**Aufgabendetails**
Bitte kopiere aus den folgenden Einträgen die Zeilen wortgetreu: Beginne bei der Zeile mit „At what coordinates should I click to accomplish: Open the 早餐“ und höre nach der Zeile mit „click(591, 866)“ auf.

(Gespeicherte Einträge aus einer Sammlung)
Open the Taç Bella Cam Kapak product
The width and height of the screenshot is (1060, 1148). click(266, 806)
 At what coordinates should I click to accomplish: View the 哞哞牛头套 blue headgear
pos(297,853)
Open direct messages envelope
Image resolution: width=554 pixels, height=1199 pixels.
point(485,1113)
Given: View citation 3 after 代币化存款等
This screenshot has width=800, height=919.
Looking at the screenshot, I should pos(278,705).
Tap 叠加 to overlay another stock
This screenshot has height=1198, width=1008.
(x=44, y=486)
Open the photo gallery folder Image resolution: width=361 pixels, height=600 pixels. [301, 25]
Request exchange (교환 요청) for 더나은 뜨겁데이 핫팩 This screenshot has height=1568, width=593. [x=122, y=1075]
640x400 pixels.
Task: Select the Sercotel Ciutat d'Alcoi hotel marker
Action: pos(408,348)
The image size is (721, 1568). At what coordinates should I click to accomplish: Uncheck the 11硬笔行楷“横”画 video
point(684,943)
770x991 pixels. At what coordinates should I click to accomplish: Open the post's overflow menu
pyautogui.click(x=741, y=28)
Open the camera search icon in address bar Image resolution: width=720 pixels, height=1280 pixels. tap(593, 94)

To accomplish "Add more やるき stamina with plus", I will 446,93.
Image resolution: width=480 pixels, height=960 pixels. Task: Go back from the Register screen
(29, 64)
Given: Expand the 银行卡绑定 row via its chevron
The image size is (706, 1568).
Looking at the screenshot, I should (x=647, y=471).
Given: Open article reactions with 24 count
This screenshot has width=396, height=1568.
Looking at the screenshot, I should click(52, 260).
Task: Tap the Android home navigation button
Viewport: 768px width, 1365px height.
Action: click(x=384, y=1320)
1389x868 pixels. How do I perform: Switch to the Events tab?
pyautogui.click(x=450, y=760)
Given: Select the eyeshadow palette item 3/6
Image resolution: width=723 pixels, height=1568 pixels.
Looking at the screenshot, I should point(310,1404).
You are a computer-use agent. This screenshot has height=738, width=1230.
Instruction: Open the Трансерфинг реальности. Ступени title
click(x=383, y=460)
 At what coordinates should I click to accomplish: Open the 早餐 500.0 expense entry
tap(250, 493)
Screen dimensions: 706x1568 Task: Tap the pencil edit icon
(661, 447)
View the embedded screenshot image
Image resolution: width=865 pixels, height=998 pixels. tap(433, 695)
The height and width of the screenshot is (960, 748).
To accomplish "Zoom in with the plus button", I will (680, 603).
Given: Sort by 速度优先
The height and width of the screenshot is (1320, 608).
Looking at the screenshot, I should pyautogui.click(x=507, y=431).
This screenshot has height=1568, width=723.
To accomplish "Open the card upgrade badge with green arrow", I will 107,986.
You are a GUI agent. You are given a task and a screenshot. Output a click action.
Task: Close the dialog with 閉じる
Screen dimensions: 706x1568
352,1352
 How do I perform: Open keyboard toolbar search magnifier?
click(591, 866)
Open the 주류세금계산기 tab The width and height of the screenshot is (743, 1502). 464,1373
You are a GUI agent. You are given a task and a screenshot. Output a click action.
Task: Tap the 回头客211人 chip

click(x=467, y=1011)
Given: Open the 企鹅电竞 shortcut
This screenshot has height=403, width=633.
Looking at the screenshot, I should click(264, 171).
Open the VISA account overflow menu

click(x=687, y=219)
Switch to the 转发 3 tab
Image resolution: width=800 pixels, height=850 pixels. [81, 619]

**Übungsergebnis**
 At what coordinates should I click to accomplish: Open the 早餐 500.0 expense entry
tap(250, 493)
Screen dimensions: 706x1568 Task: Tap the pencil edit icon
(661, 447)
View the embedded screenshot image
Image resolution: width=865 pixels, height=998 pixels. tap(433, 695)
The height and width of the screenshot is (960, 748).
To accomplish "Zoom in with the plus button", I will (680, 603).
Given: Sort by 速度优先
The height and width of the screenshot is (1320, 608).
Looking at the screenshot, I should pyautogui.click(x=507, y=431).
This screenshot has height=1568, width=723.
To accomplish "Open the card upgrade badge with green arrow", I will 107,986.
You are a GUI agent. You are given a task and a screenshot. Output a click action.
Task: Close the dialog with 閉じる
Screen dimensions: 706x1568
352,1352
 How do I perform: Open keyboard toolbar search magnifier?
click(591, 866)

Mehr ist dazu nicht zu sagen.